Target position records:
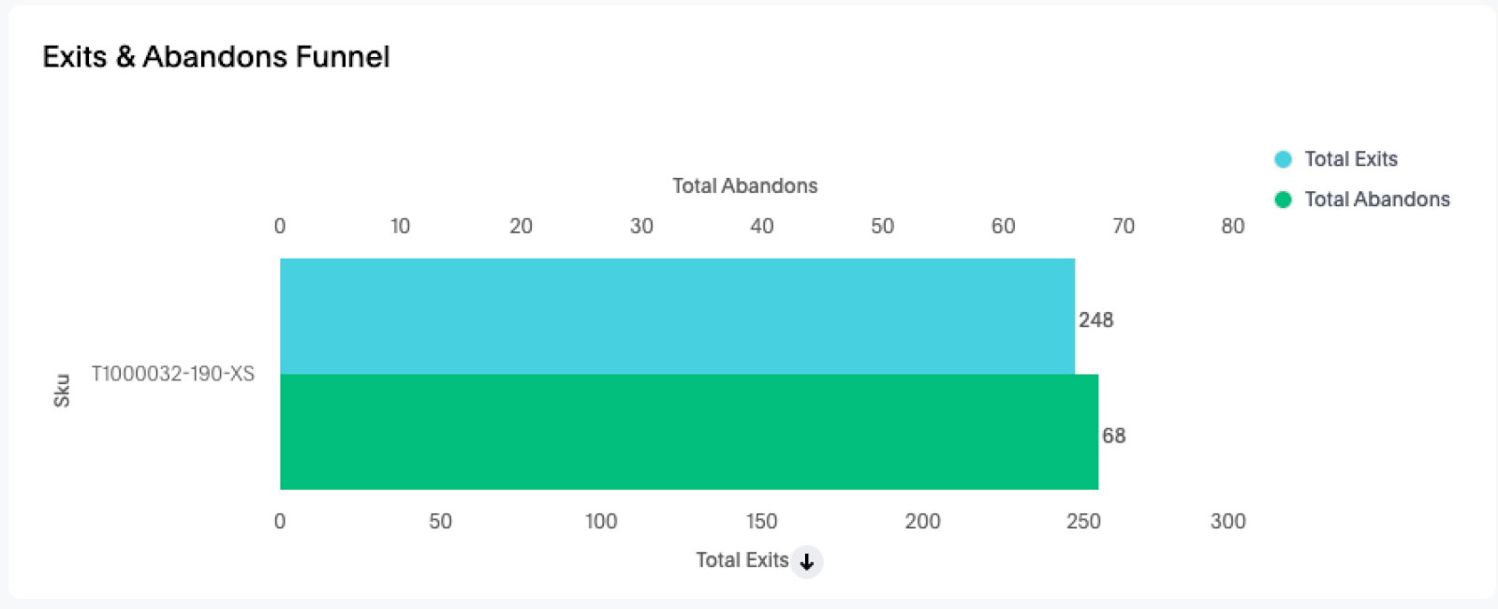Select the cyan Total Exits bar
Image resolution: width=1498 pixels, height=609 pixels.
point(676,316)
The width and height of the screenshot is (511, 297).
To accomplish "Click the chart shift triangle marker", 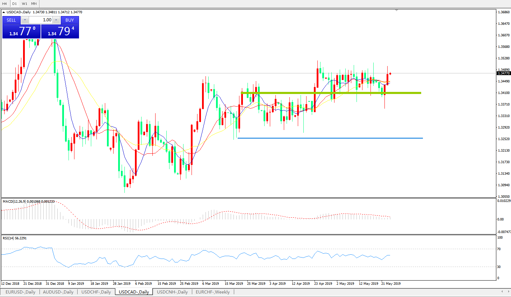I will [396, 10].

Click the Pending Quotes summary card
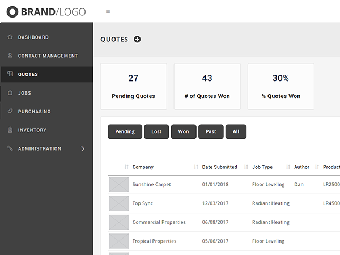(133, 86)
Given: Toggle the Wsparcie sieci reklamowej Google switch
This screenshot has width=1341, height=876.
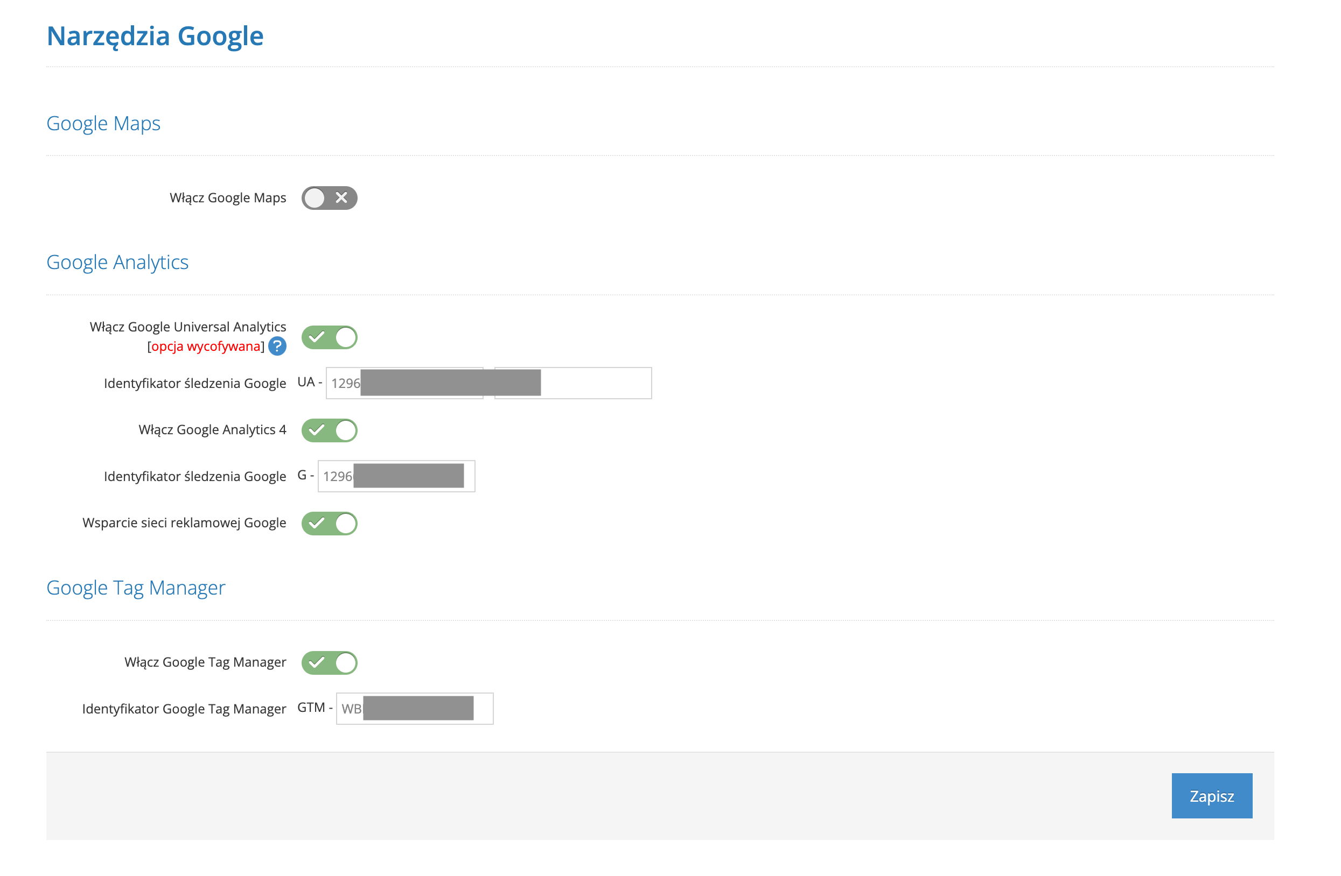Looking at the screenshot, I should 329,523.
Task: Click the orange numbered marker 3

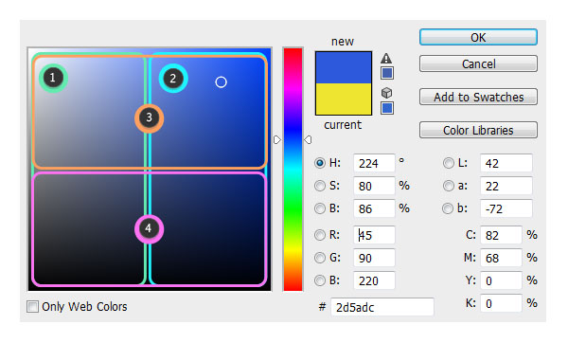Action: [149, 118]
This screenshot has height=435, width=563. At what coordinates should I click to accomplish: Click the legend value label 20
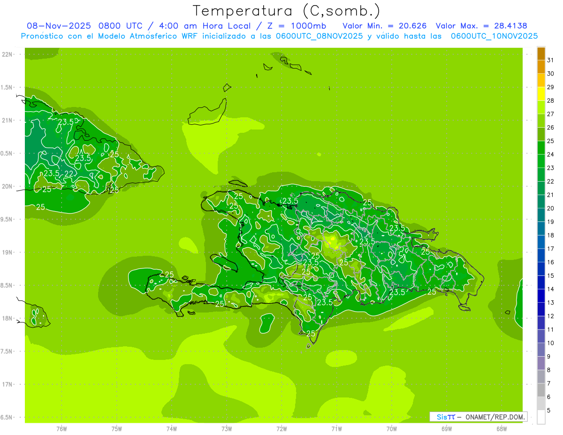[551, 208]
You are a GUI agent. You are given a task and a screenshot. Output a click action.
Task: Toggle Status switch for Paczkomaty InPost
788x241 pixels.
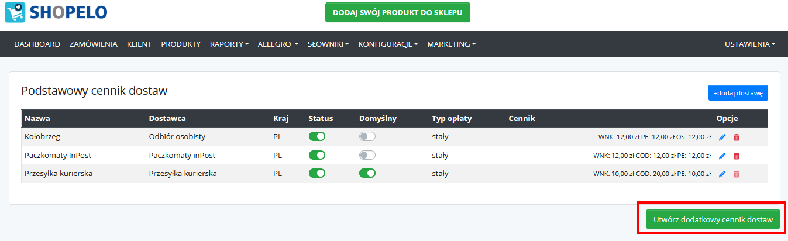(x=317, y=155)
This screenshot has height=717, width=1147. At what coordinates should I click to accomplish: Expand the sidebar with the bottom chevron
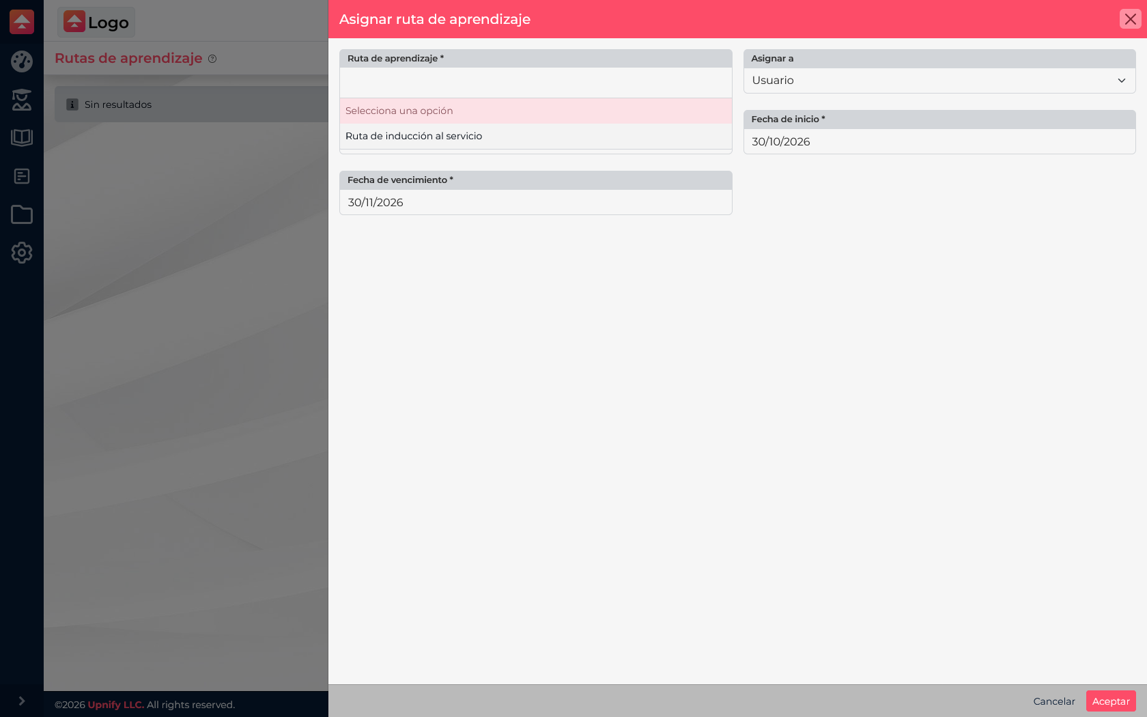click(22, 701)
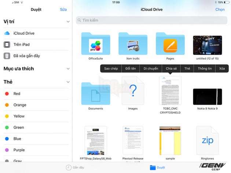Open the Ringtones zip file

click(207, 140)
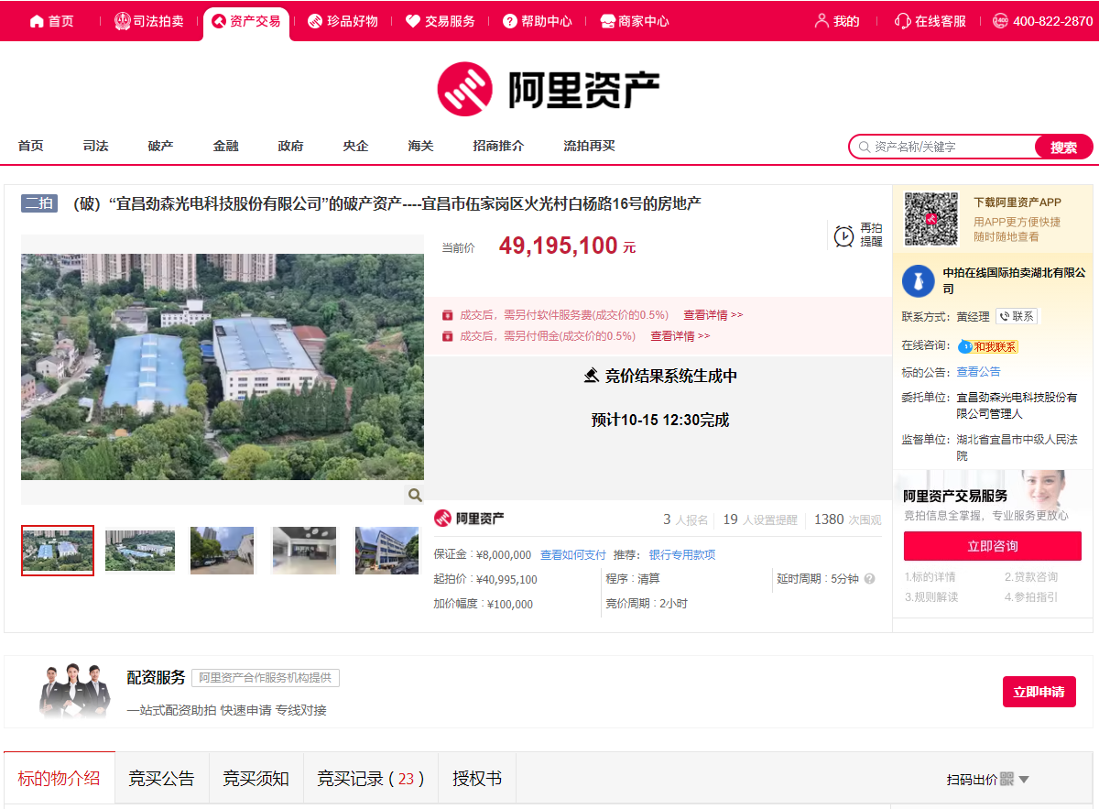Click the online customer service headset icon
Screen dimensions: 1099x809
tap(902, 21)
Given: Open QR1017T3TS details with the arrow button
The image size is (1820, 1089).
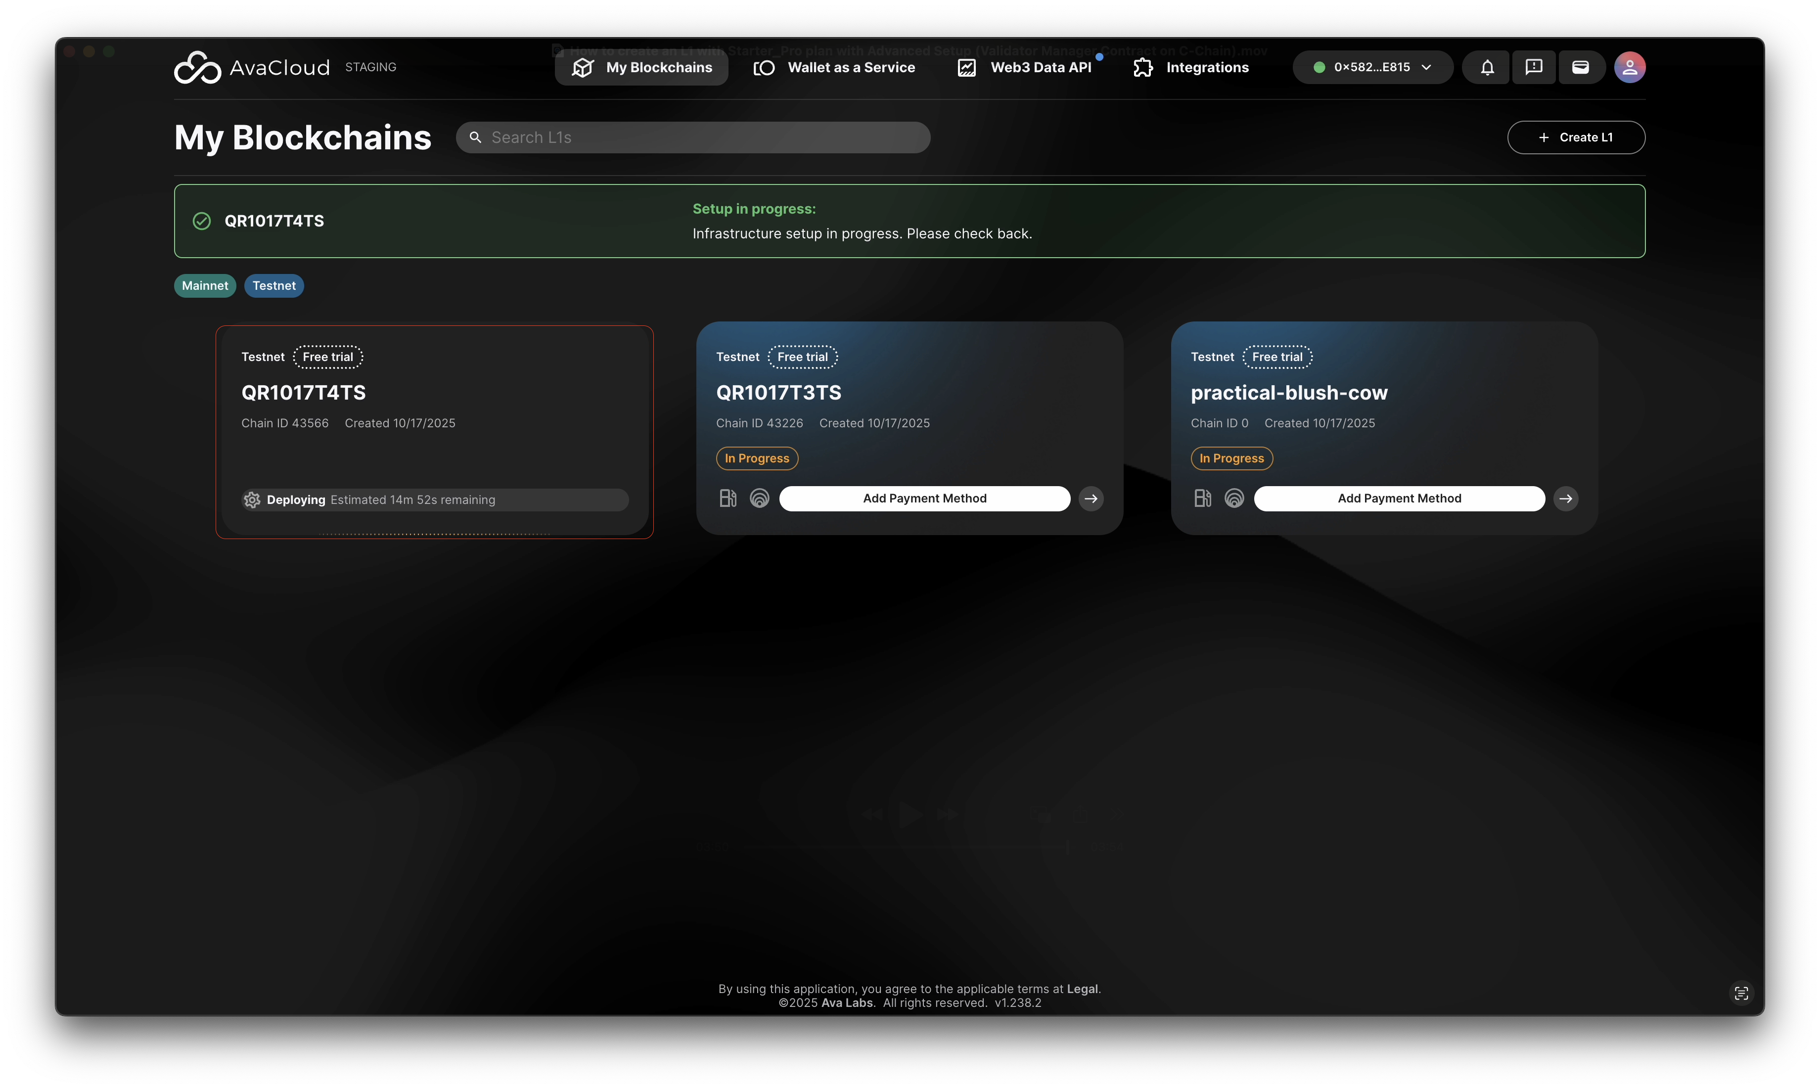Looking at the screenshot, I should pos(1091,498).
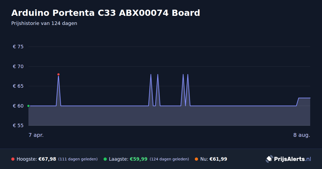Click the 8 aug. end date label
Viewport: 322px width, 169px height.
point(302,135)
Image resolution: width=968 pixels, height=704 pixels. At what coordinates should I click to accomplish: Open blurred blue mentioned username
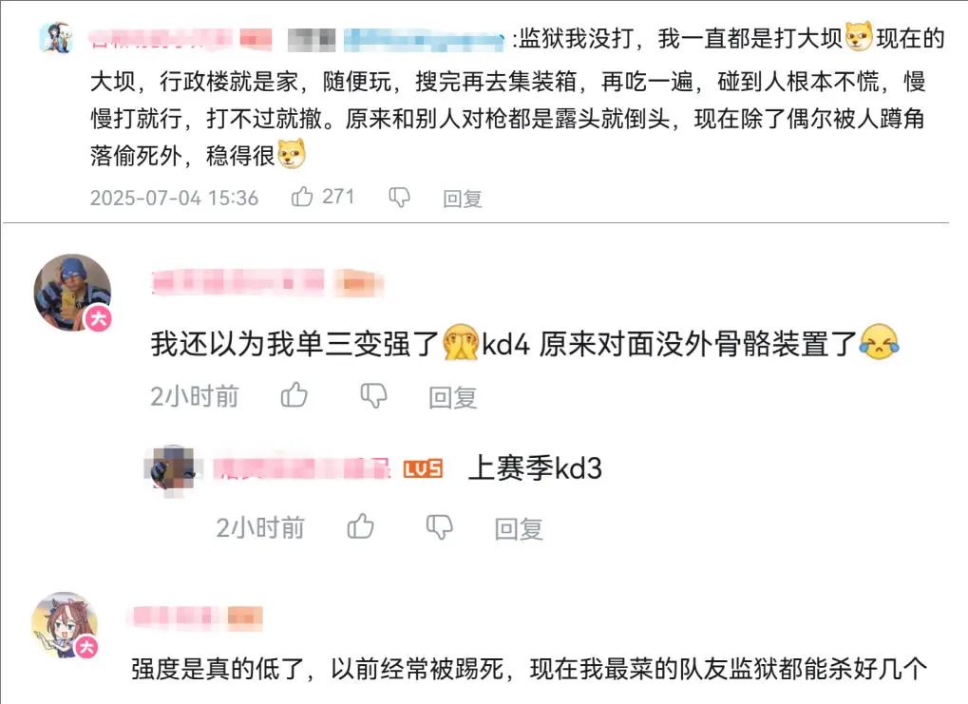(x=424, y=40)
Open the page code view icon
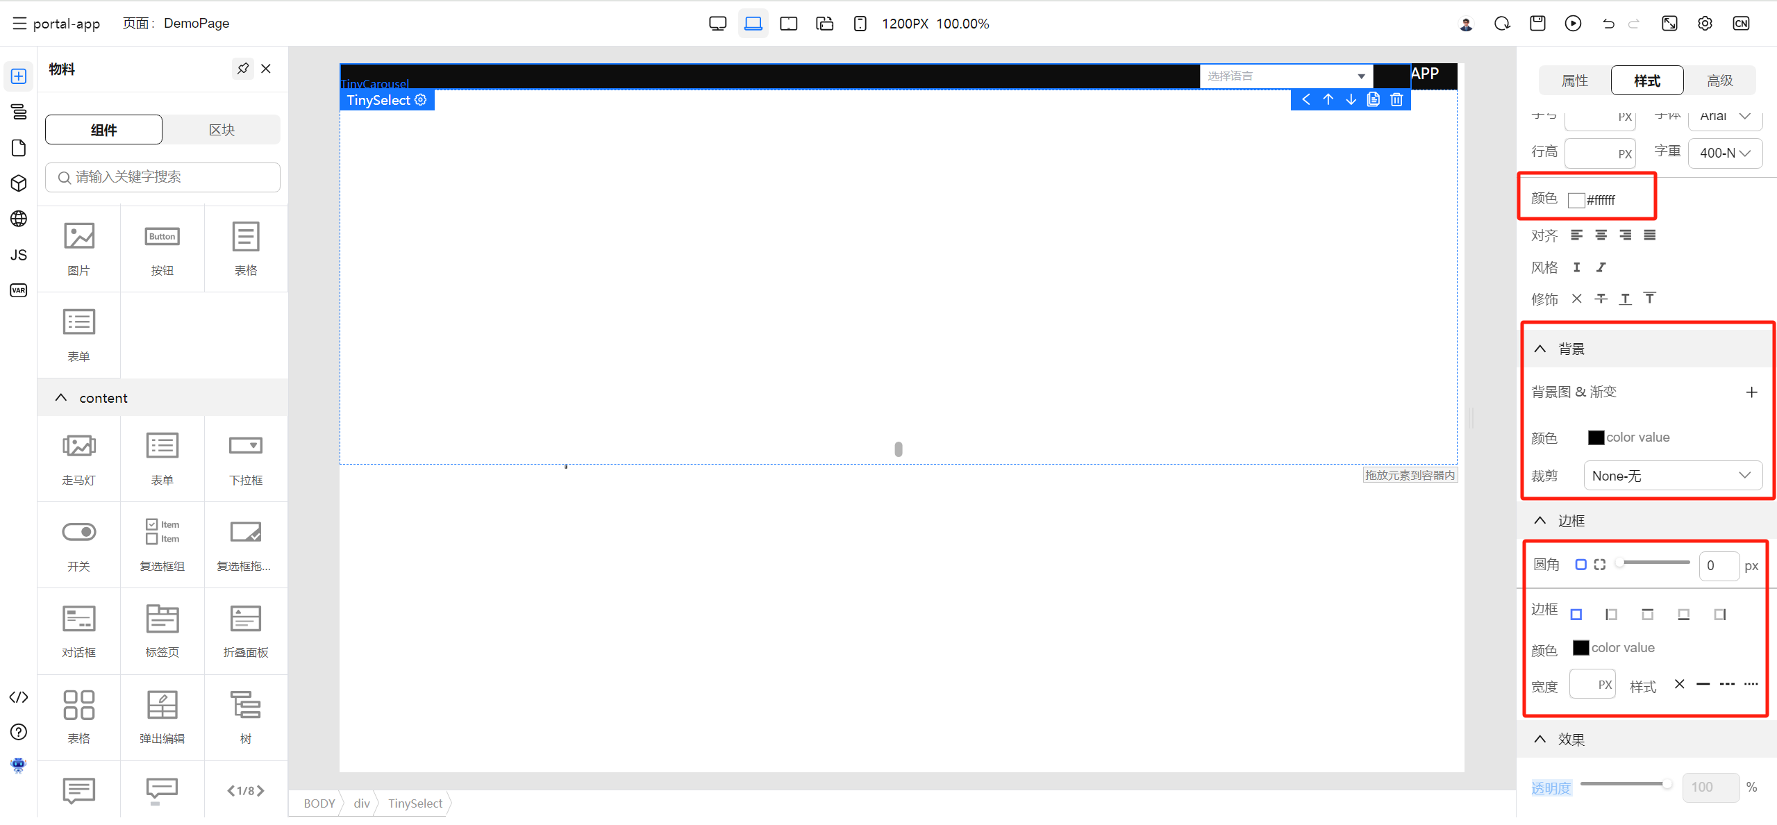This screenshot has width=1777, height=825. pos(19,697)
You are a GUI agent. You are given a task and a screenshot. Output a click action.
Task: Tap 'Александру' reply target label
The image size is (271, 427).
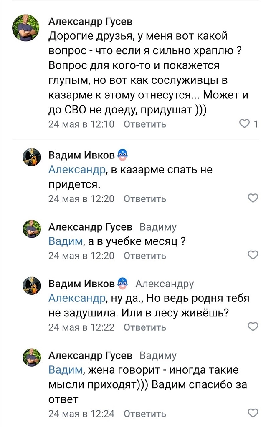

— Stated task —
Copy out the lines running from the line with "This screenshot has height=435, width=563." through the end of the rows, keeping both of those lines, exactly as they appear. Leave the pictures out of your copy.

— The result —
This screenshot has height=435, width=563. At what coordinates should I click to accomplish: Click the legend value label 20
[551, 208]
You are a GUI agent. You are given a task and a screenshot. Output a click action.
Task: Toggle Status switch for Paczkomaty InPost
788x241 pixels.
(x=317, y=155)
This screenshot has height=717, width=1147. At what coordinates should I click to accomplish: Expand the sidebar with the bottom chevron
click(22, 701)
Open the Ringtones zip file

click(207, 140)
Click the online customer service headset icon
Screen dimensions: 1099x809
tap(902, 21)
Given: Open QR1017T3TS details with the arrow button
The image size is (1820, 1089).
Looking at the screenshot, I should pos(1091,498).
Click the 8 aug. end date label
Viewport: 322px width, 169px height.
point(302,135)
Image resolution: width=968 pixels, height=704 pixels. At what coordinates should I click to accomplish: Open blurred blue mentioned username
(x=424, y=40)
Open the page code view icon
This screenshot has width=1777, height=825. pos(19,697)
You are a GUI agent. You are given a task and a screenshot. Output a click action.
Task: Tap 'Александру' reply target label
The image size is (271, 427).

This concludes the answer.